De leur côté, les "fleurs de maïs" ont embarqué dans leurs chariots, sur leur vélo ou sont partis à pied dans le sens opposé. C'est pas le moment de traîner dans les parages à moins de s'arrêter pour prier, et il vaut mieux pas non plus rencontrer de ces "soies de maïs" excités par le spectacle qui se prépare.
Sur la route, il y a Ottie, rousse plantureuse qui se laisse peloter par son patron Bud lorsque son mari se concentre sur sa bière, histoire de toucher quelques primes. On ne sait pas trop ce qu'elle en pense de ces lynchages, en fait elle s'en fiche du sort des trois hommes, mais si on peut passer du bon temps, se montrer un petit peu, pourquoi pas.
Sur la route, il y a aussi Calla, orpheline métisse bien remontée contre les soies de maïs et qui fonce dans sa bagnole, haineuse, douloureuse, ne sachant quelle direction prendre, peut-être foncer dans la foule, peut-être sauver les trois hommes, peut-être partir, elle aussi, retrouver sa famille adoptive qui s'est enfuie ce matin...
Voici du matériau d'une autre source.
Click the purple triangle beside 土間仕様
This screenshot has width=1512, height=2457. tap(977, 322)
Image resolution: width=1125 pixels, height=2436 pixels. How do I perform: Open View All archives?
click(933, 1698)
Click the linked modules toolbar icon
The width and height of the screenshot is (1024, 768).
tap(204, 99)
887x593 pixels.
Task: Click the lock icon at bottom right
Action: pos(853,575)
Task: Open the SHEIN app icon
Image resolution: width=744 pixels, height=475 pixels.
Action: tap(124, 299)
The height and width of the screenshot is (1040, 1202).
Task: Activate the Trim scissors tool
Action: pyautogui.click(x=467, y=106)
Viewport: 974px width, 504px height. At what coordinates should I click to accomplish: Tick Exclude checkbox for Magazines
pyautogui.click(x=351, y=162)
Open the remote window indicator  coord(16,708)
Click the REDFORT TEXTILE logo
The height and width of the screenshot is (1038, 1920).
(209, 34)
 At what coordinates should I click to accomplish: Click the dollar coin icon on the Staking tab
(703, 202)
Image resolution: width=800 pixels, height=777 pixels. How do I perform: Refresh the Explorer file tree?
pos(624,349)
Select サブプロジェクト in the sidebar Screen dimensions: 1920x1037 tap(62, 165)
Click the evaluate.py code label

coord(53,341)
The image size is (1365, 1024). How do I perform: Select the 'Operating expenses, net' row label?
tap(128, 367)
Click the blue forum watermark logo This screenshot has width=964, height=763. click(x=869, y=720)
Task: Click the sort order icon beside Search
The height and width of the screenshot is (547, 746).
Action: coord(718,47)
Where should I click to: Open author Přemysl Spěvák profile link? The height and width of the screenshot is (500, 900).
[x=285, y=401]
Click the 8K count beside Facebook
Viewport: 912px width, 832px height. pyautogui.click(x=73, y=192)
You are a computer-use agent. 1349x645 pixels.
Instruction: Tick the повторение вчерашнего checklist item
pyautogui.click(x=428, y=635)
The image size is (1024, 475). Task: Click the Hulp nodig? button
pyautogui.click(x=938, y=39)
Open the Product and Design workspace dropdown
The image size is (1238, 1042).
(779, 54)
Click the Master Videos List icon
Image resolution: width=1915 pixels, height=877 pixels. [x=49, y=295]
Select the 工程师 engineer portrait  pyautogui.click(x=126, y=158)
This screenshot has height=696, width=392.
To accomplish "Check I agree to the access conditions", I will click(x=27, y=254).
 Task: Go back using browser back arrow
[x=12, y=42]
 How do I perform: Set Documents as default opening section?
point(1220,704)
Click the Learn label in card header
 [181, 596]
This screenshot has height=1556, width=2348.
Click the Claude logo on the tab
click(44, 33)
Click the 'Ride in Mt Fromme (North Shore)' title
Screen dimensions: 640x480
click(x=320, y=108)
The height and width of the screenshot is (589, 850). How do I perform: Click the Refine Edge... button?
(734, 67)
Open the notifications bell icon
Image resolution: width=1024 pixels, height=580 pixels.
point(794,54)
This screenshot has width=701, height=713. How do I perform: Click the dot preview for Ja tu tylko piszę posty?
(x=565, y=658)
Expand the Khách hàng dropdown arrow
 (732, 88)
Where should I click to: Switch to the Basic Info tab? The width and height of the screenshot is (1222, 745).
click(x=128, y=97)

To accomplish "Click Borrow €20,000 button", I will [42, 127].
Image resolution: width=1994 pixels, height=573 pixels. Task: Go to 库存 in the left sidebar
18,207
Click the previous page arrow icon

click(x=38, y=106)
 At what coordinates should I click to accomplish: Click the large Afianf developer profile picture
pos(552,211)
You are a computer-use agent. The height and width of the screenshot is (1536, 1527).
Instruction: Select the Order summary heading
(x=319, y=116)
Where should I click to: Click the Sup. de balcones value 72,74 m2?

Il y a dans ce roman une atmosphère lourde et pesante, une densité représentée par cette soirée qui n'en finit pas, par cette route interminable, les arrêts inopinés, les rencontres, les flottements dans les décisions des protagonistes. Je n'ai pas complètement adhéré, à cause de ce sentiment d'être à côté et non dans le récit que je n'ai pas toujours saisi, et à cause, aussi de cette écriture que je n'ai pas vraiment aimée.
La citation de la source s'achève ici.